Yesterday New Year’s Even 2013, I was at work. Like many projects, the last 10% seems to be taking 90% of the time. I was hoping to reach a a milestone, whose description would be so boring it would put most people to sleep or drive them out in the street. So let’s use rockets and lunar modules as an analogy, specifically, putting an astronaut into one orbit around Earth with a safe return.
I didn’t reach that sought-after milestone. The milestone I reached was more encouraging than the rocket blowing up on the launch pad, or the rocket launching and ascending a few hundred feet and then crashing. No, my rocket ascended, descended, and no one was injured. Pretty soon, we’ll have the capsule into one orbit and then several, but for now, I’m content with the results.
Uh, oh! It’s time for another one of those shepherding out one technology for another periods in my life. Eleven years ago, it was automating a radio station. I helped write a scheduler, my first and worst database project, which allowed people to order songs they want played throughout the day. Inevitably it led to fewer jobs.
Now, it is bill printing’s turn. One of my colleagues is retiring, and he’s been printing the tax and utility bills since before I got here. We are eventually going to outsource the bill printing, but it takes time to find the right vendor, not to mention modifying all the billing programs to create the right kind of output required by the vendor. So, it’s my time to see this old technology out the door.
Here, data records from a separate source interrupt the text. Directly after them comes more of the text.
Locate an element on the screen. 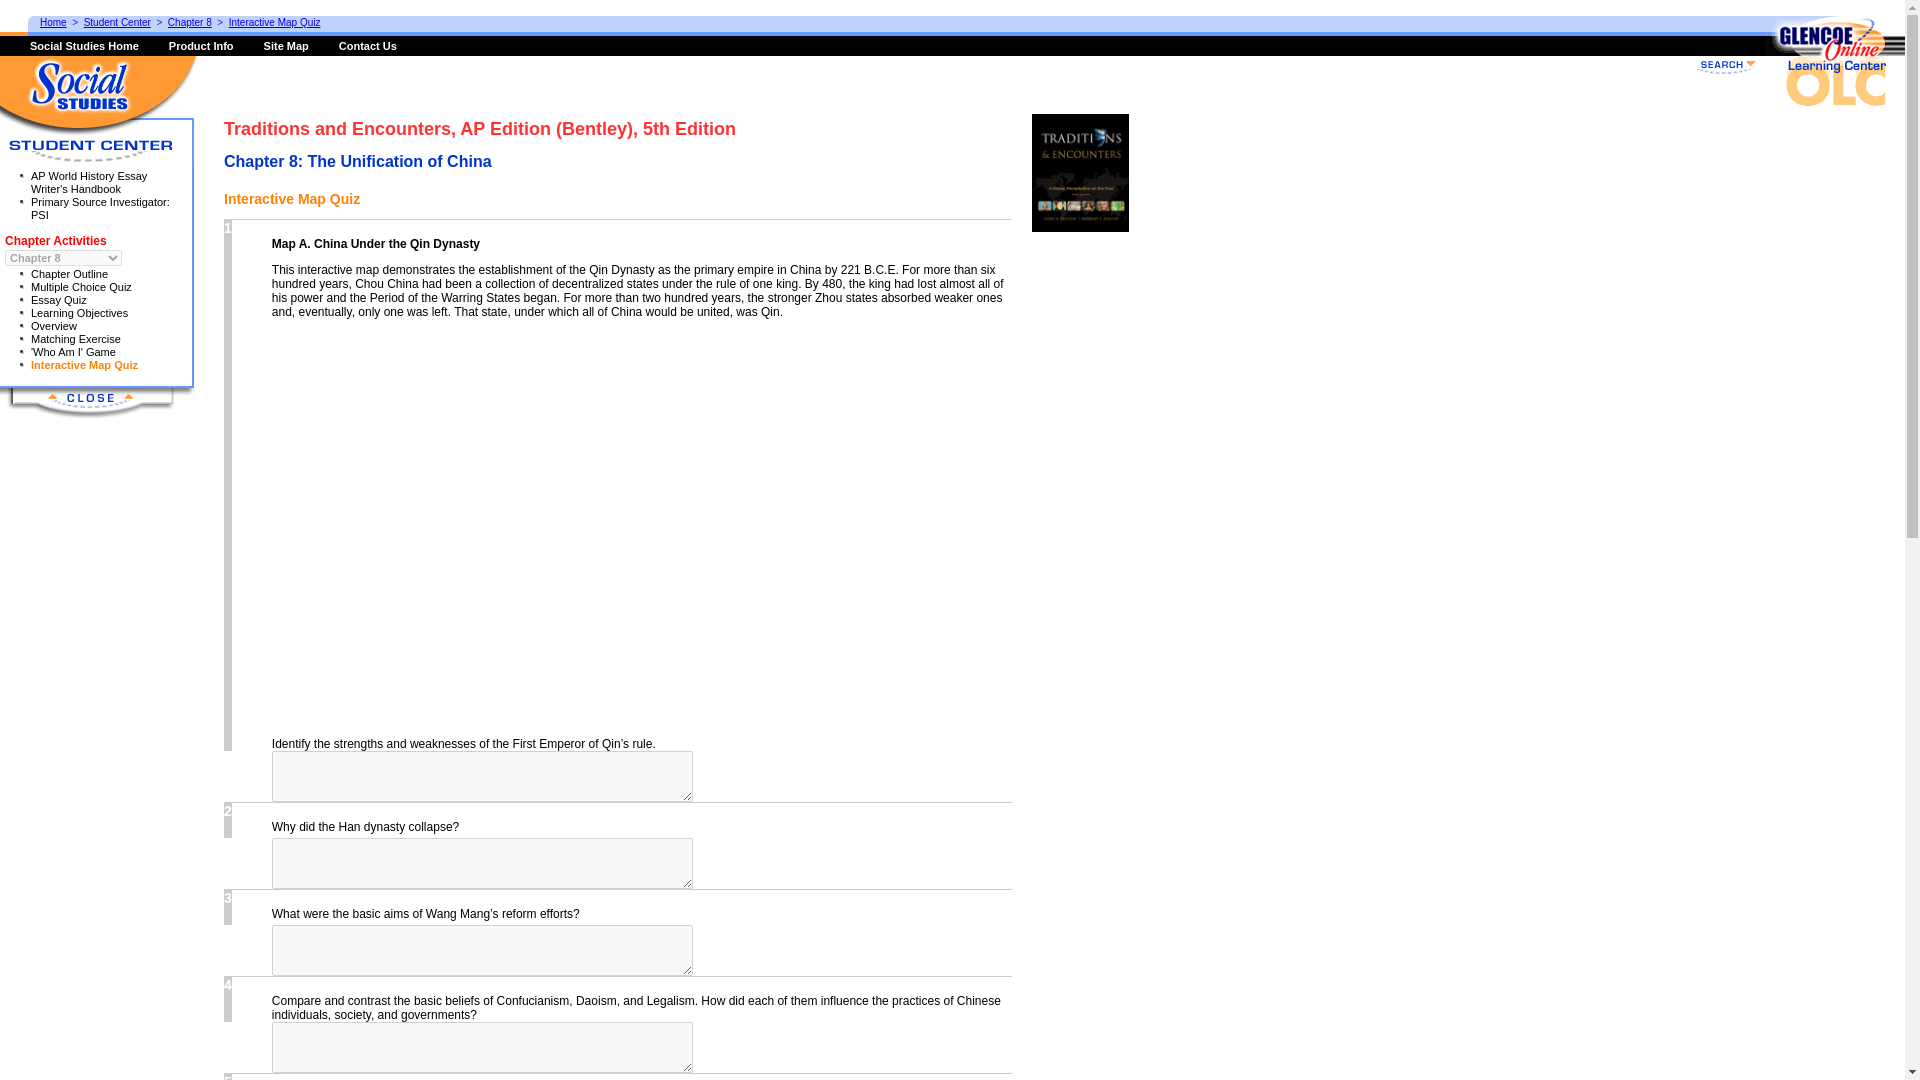 Image resolution: width=1920 pixels, height=1080 pixels. Chapter Outline is located at coordinates (68, 273).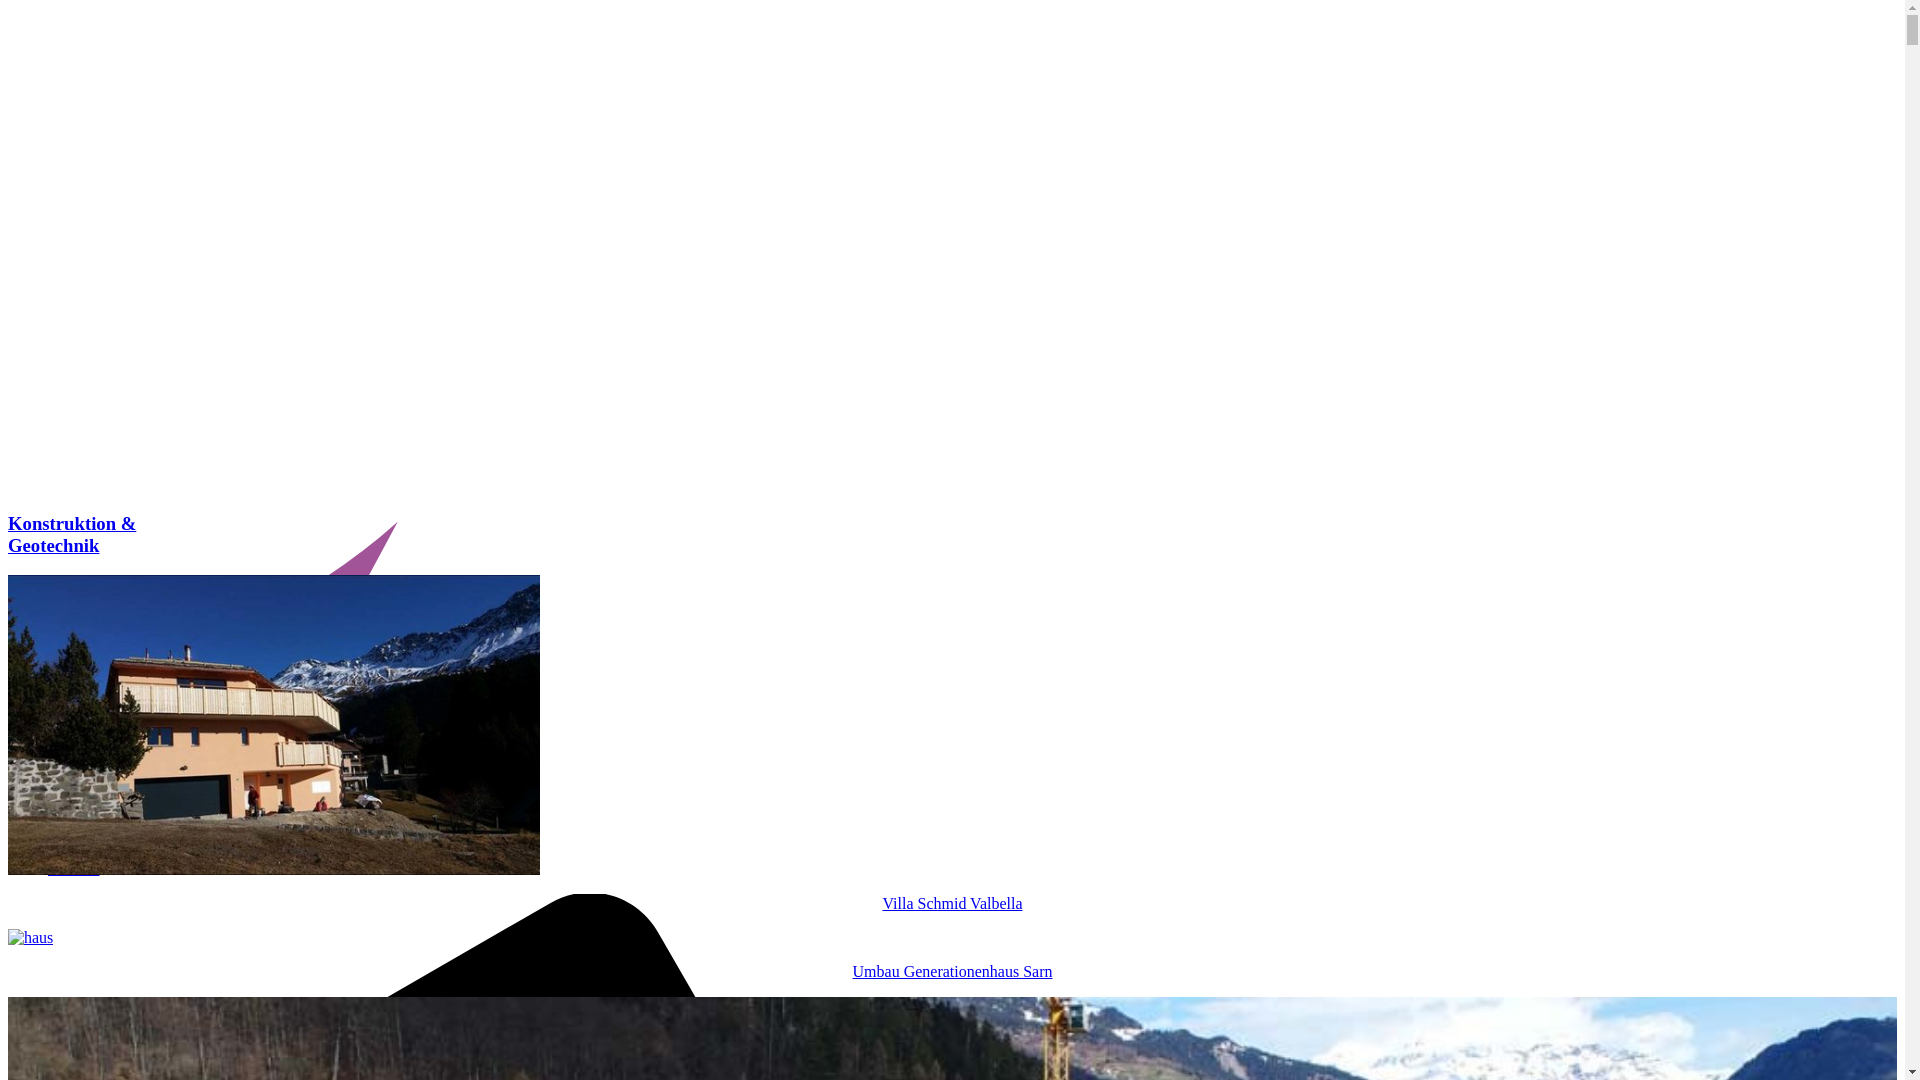 The width and height of the screenshot is (1920, 1080). What do you see at coordinates (84, 832) in the screenshot?
I see `Referenzen` at bounding box center [84, 832].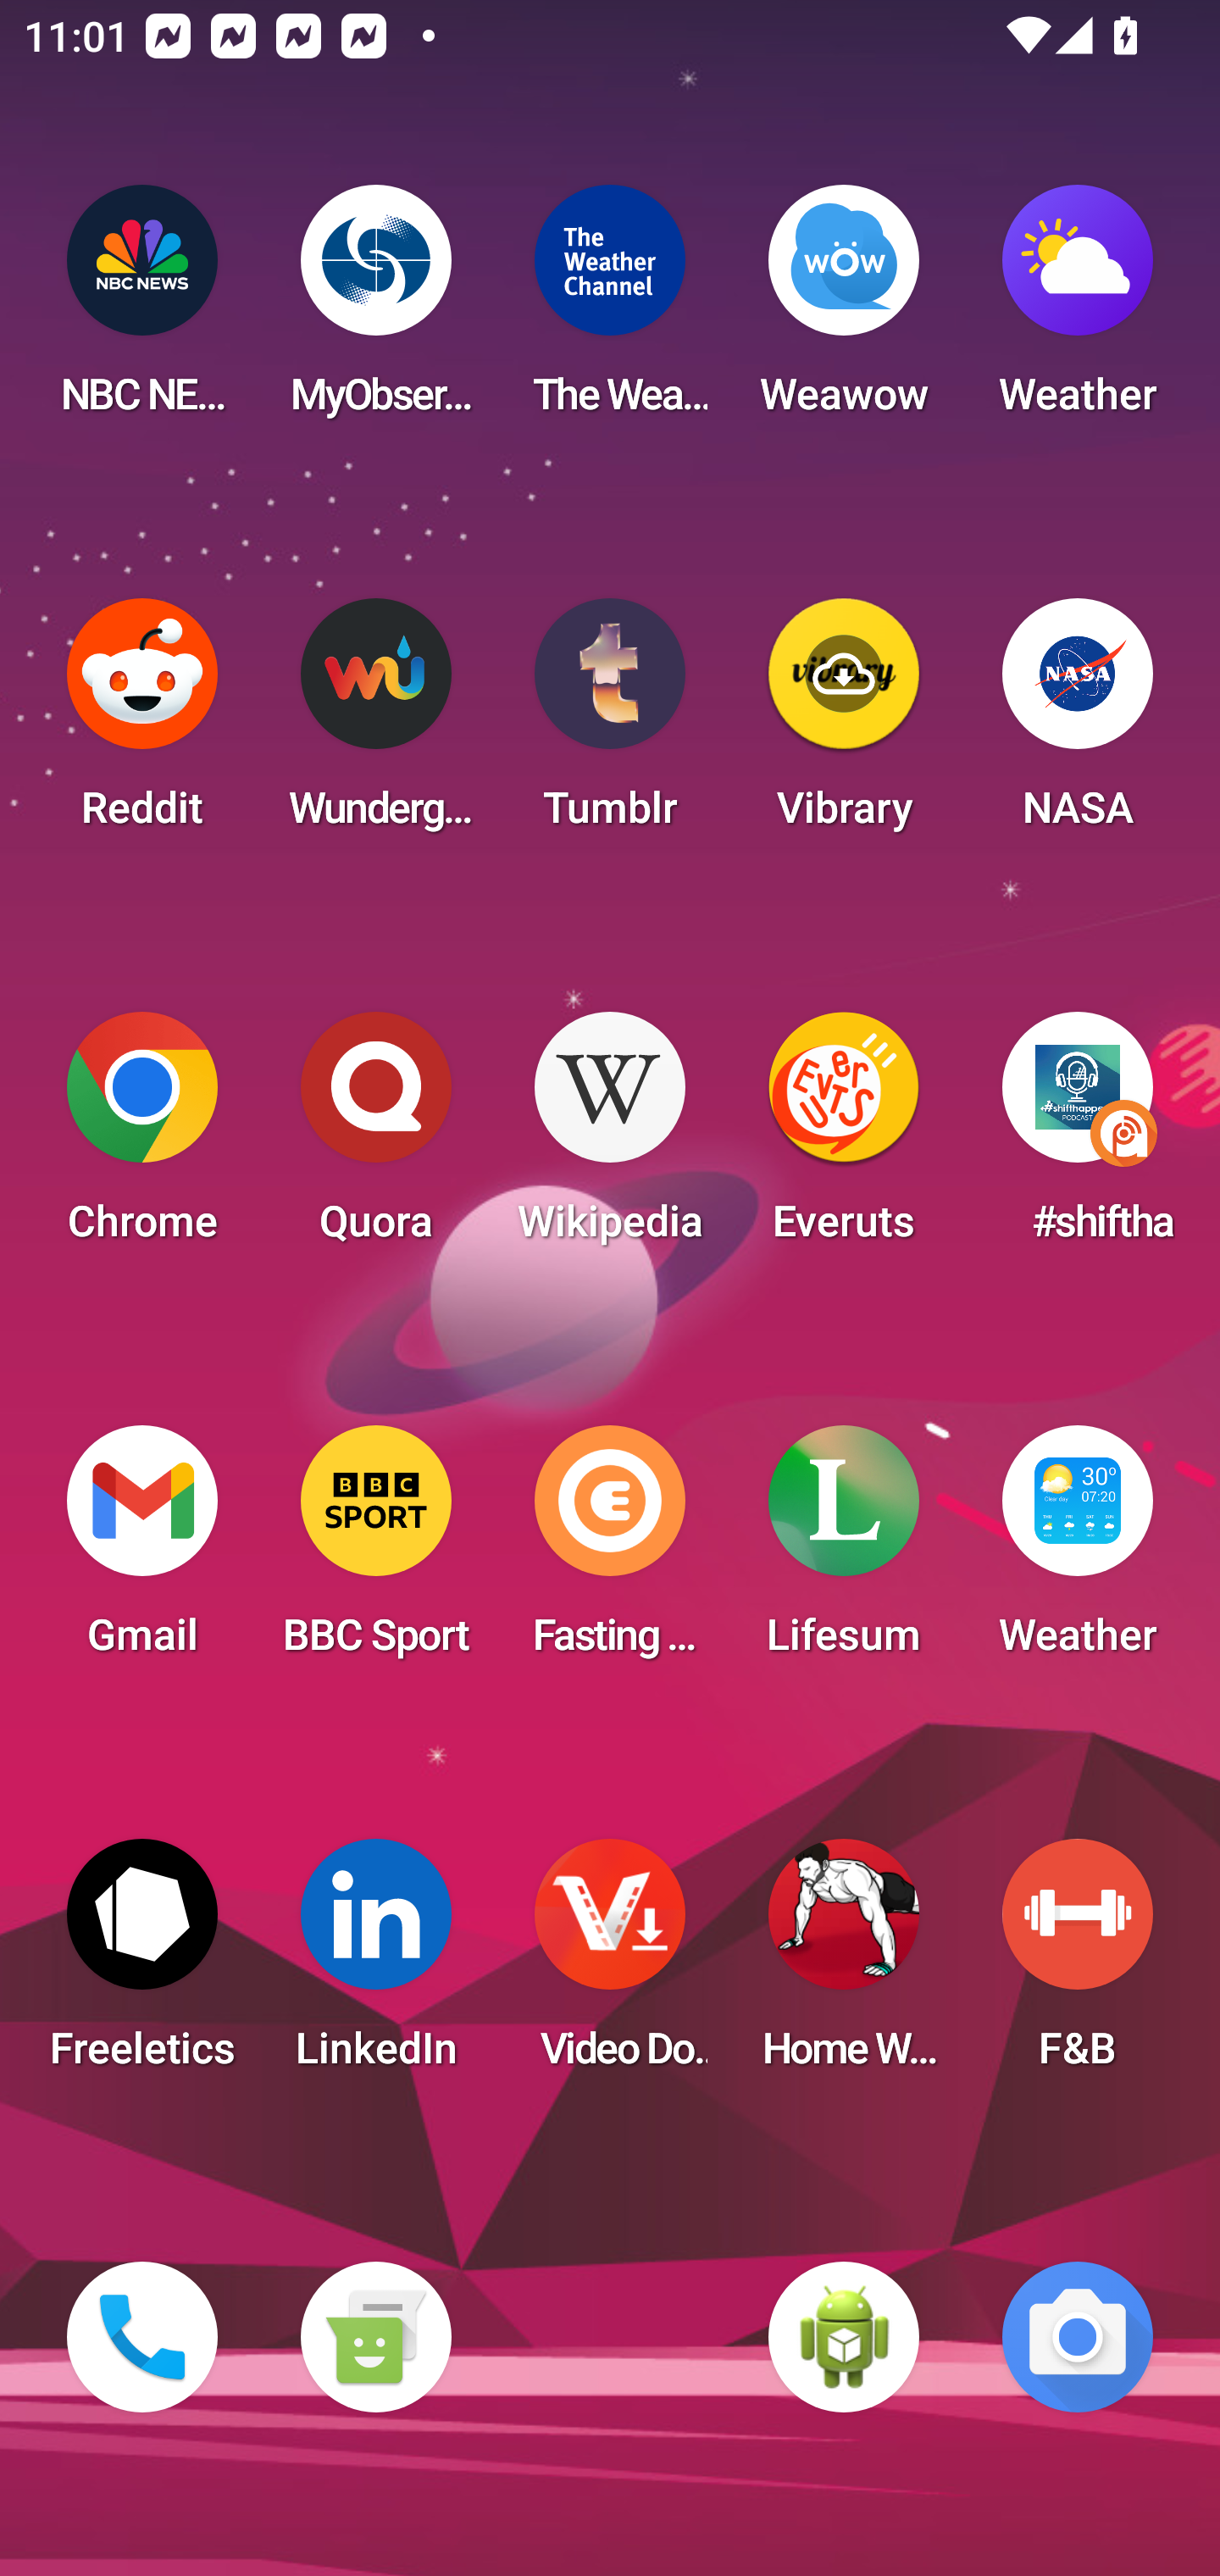 This screenshot has height=2576, width=1220. I want to click on Vibrary, so click(844, 724).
You might be saying to yourself, what’s wrong with that? Have you ever printing 2,000 water, 14,000 real-estate, or several thousand motor vehicle excise bills? And, they have to go through a folder. Well, there goes my software development schedule.
As my boss said this morning, I’m now Director of Printing and Engraving.
This story is not about the fact one of our Linux CentOS 5.x Mailman servers got a root kit virus. And this is not a story about how we are still — almost done — recovering it. No, this is a story about choices in flash memory, USB flash drives, or whatever you call those little “sticks” that get stuck into USB slots. No, this is a story about one brand flash memory working and another not.
First, the system is an older Dell Powerdge server, quite good hardware in its day, with a CD drive and either USB 1.0 or 1.1. I purchased without worrying about brand two PNY 16GB memory sticks. Our goal was to extract as many Mailman files off the infected system and then run through a virus checker. There was just one problem. The rsync kept failing; the system froze; had to be rebooted; the memory stick reformatted; and then copies done one at a time.
Eventually, we, just as a fallback and thinking it might not work but would not hurt purchased Patriot XPorter XT Boost 16GB flash drives. Over this weekend, the copies did not fail. The system did not freeze up, and technically the old system was still infected, despite our fixing some of it, so it could boot and keep running.
A new version of CentOS is installed along with a new version of Mailman, due to a large part, a better USB flash drive.